Magischer Wettstreit

Um 4:30 Uhr starte ich mit der FM und träume schließlich, Ware aus einem Supermarkt in einen anderen mitgenommen zu haben. Bei der Untersuchung der Sachen an der Kasse bestätigt sich, dass es sich nicht um Eigenmarken des Marktes handelt und somit alles in Ordnung ist. Als ich den Laden verlasse – entfernt erinnert die Umgebung an den COOP, den es vor mehr als zwanzig Jahren in der Spitalbachstraße in Neustadt gab –, erhellt sich der Traum. Die schwarze Schultasche, in der ich die erstandenen Waren verstaut habe, hat sich unmerklich verdoppelt. Mit seitlich ausgestreckten Armen und den Taschen in der rechten und der linken Hand auf- und abschlagend steige ich, nach Osten die Straße entlangblickend und einige Beobachter hinter mir unten zurücklassend, senkrecht in die Luft auf. Das Rudern mit den Taschen empfinde ich durchaus als eine merklich plumpe Flugtechnik, die mich aber dennoch hoch über die Straße hinausbringt. Unter einem bedeckten Himmel fliege ich über die unnatürlich weitläufigen und breiten Straßenzüge und biege, dem Gefühl nach, linksum in die Stettinerstraße ein. Die astrale Umgebung ähnelt hier indes wage der Adolf-Kolping-Straße – und zwar an der Stelle, an der man wiederum links abbiegend in den Seitenweg einbiegen kann, der zum Wohnhaus meiner Eltern führt. Diesen Weg folge ich und erreiche dabei eine Flughöhe, die mich mindestens auf die Höhe des vierten Stocks der Wohnhäuser zu meiner Rechten hinaufbringt.
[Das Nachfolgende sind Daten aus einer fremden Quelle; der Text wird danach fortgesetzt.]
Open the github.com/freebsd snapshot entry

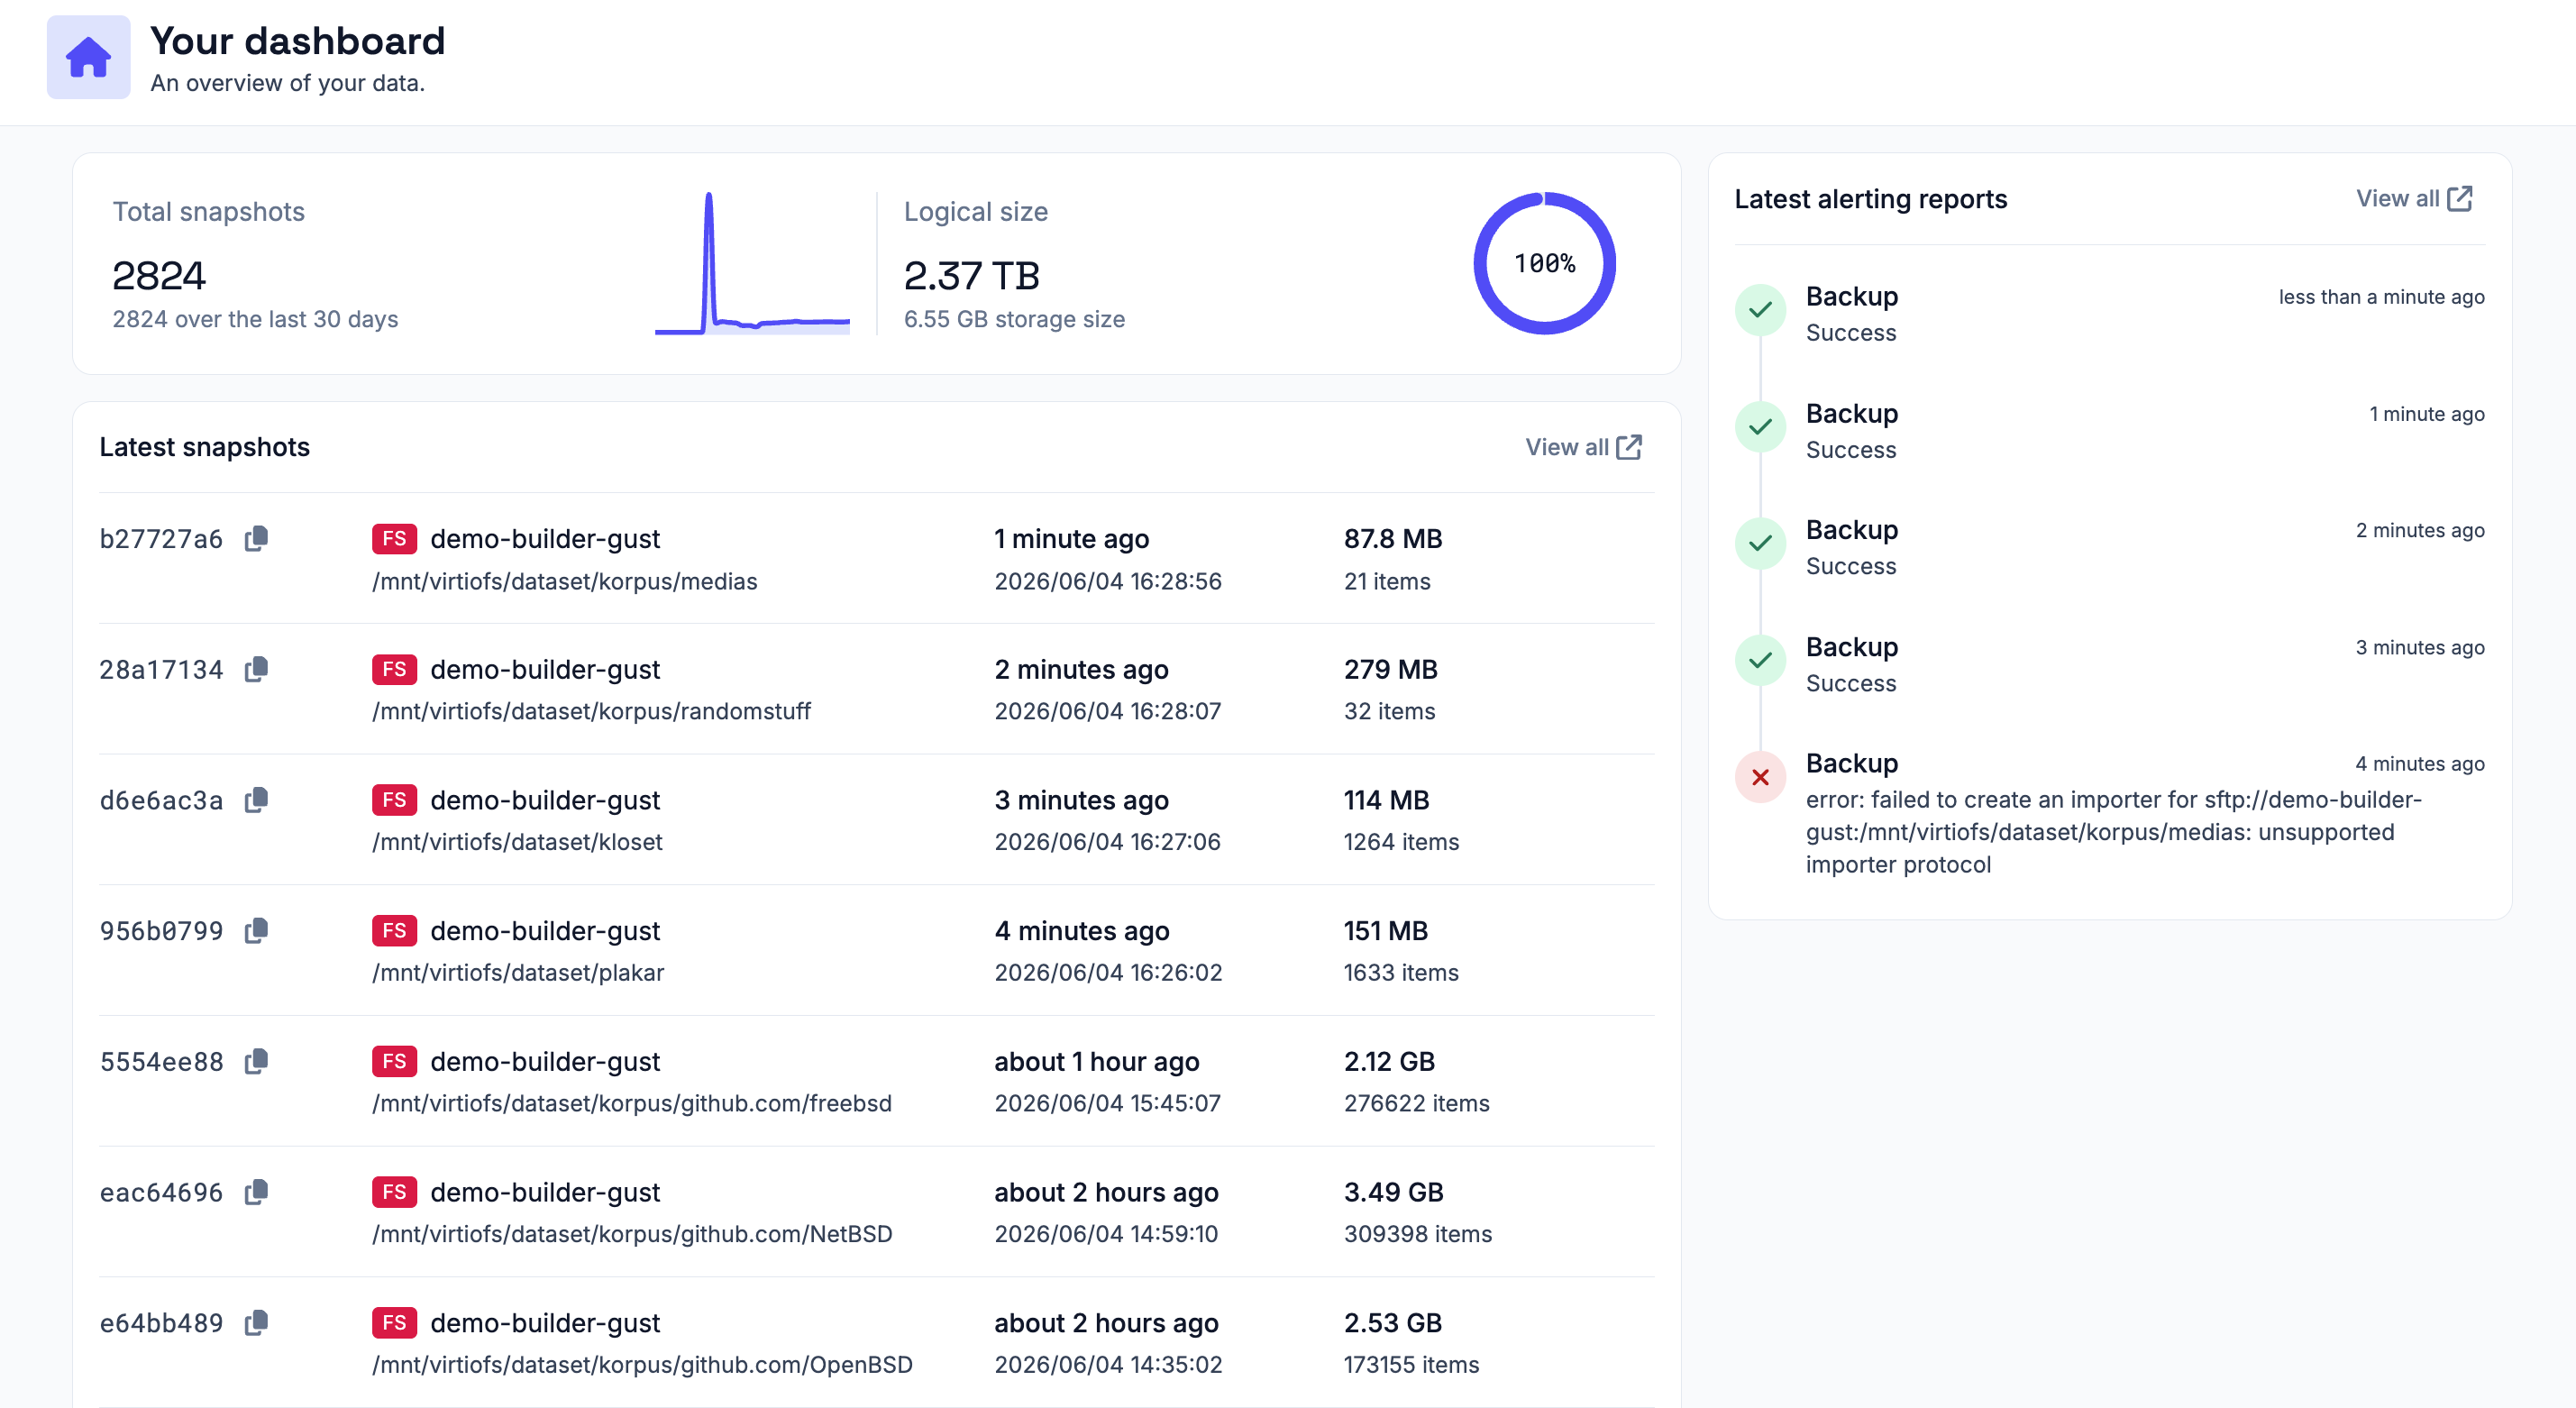877,1081
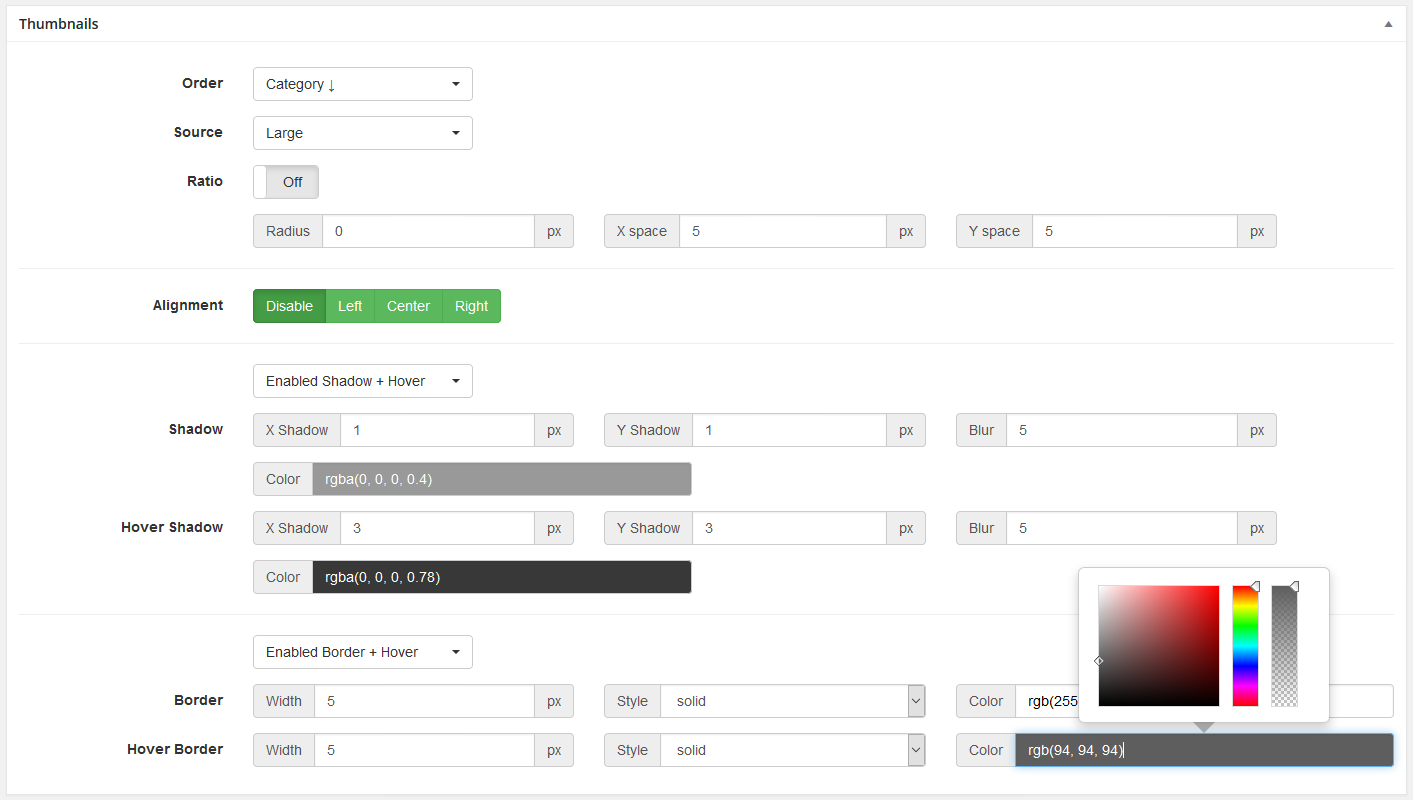This screenshot has width=1413, height=800.
Task: Click the alpha transparency slider in color picker
Action: coord(1284,646)
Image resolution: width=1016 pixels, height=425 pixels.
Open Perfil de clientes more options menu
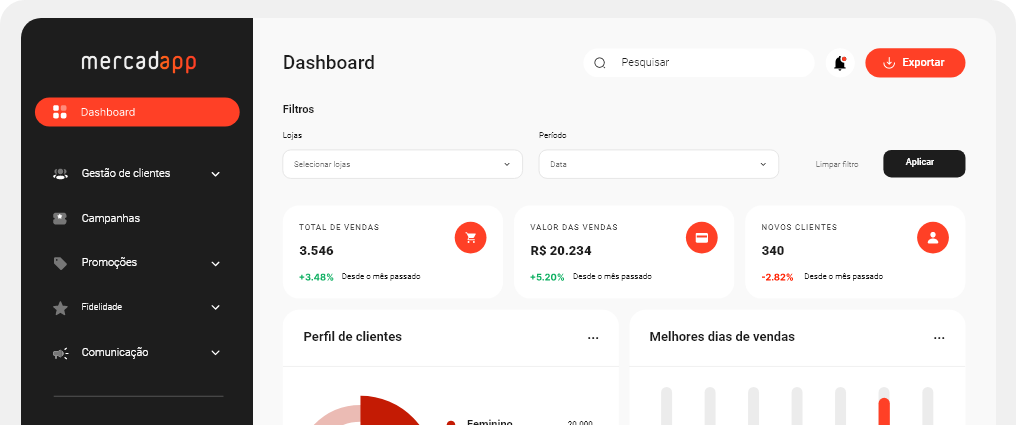tap(593, 338)
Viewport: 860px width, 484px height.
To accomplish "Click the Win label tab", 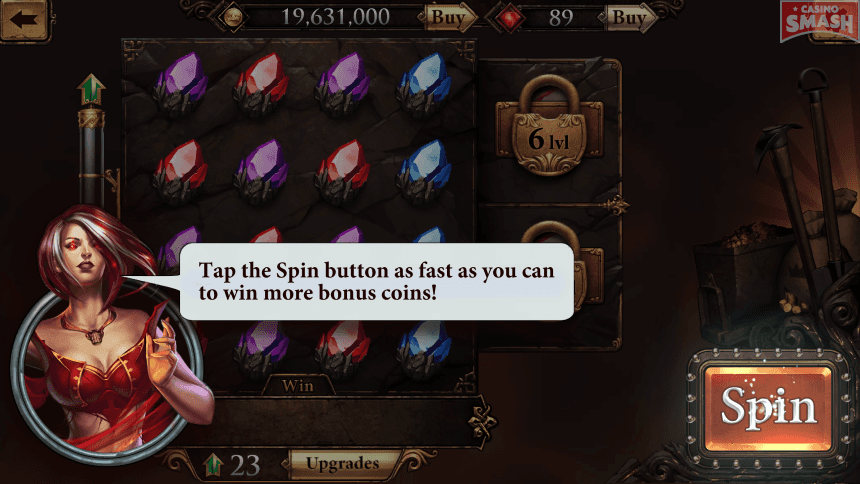I will (298, 386).
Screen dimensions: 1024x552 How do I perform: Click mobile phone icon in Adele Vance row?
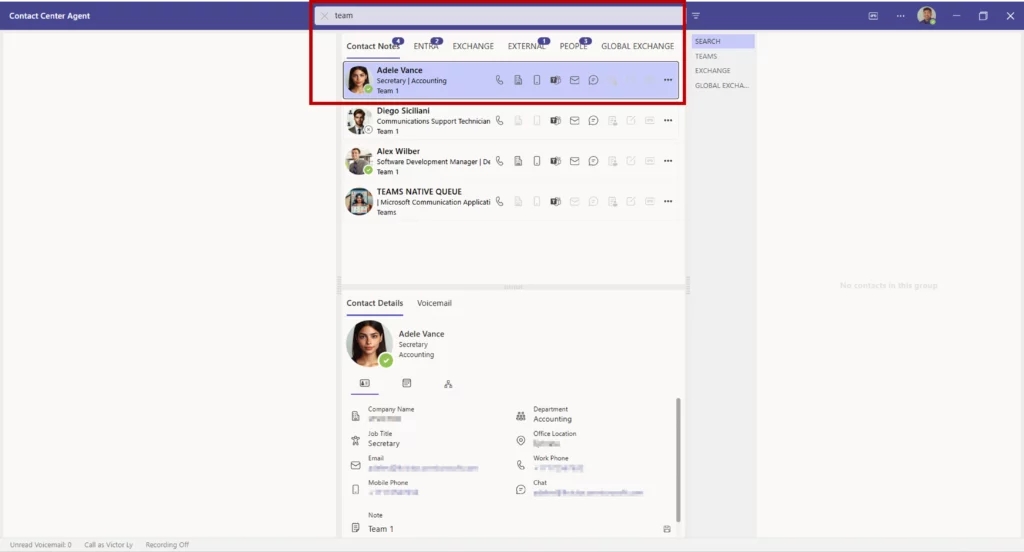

Interessant ist, dass mir die ganze Zeit über eine Person nachstellt, die ich als S., einen ehemaligen Schüler, deute. Über ihm zu schweben vermittelt mir ein gewisses Überlegenheitsgefühl, das er aber recht deutlich verringert, weil es ihm ebenfalls immer besser gelingt, im Flug fast bis zu meiner Höhe aufzusteigen. Mein Verfolger scheint dies als großen Erfolg zu werten, was wiederum meinen Ehrgeiz weckt, mich ihm zu entziehen. Dazu wende ich einen Trick an. Auf telepathischem Wege suggeriere ich meinem Verfolger, dass er unten mehr in Straßennähe Kräfte in sich aufnehmen könnte, die ihn stärken und mich schwächen. Der Kniff scheint zu funktionieren, denn es lässt sich zurückfallen. Doch erwache ich, ehe ich den Erfolg des kleinen Täuschungsversuchs voll überblicken kann. Es ist kurz nach 5:30 Uhr, als ich meine Notizen zu dem Erlebnis anlege.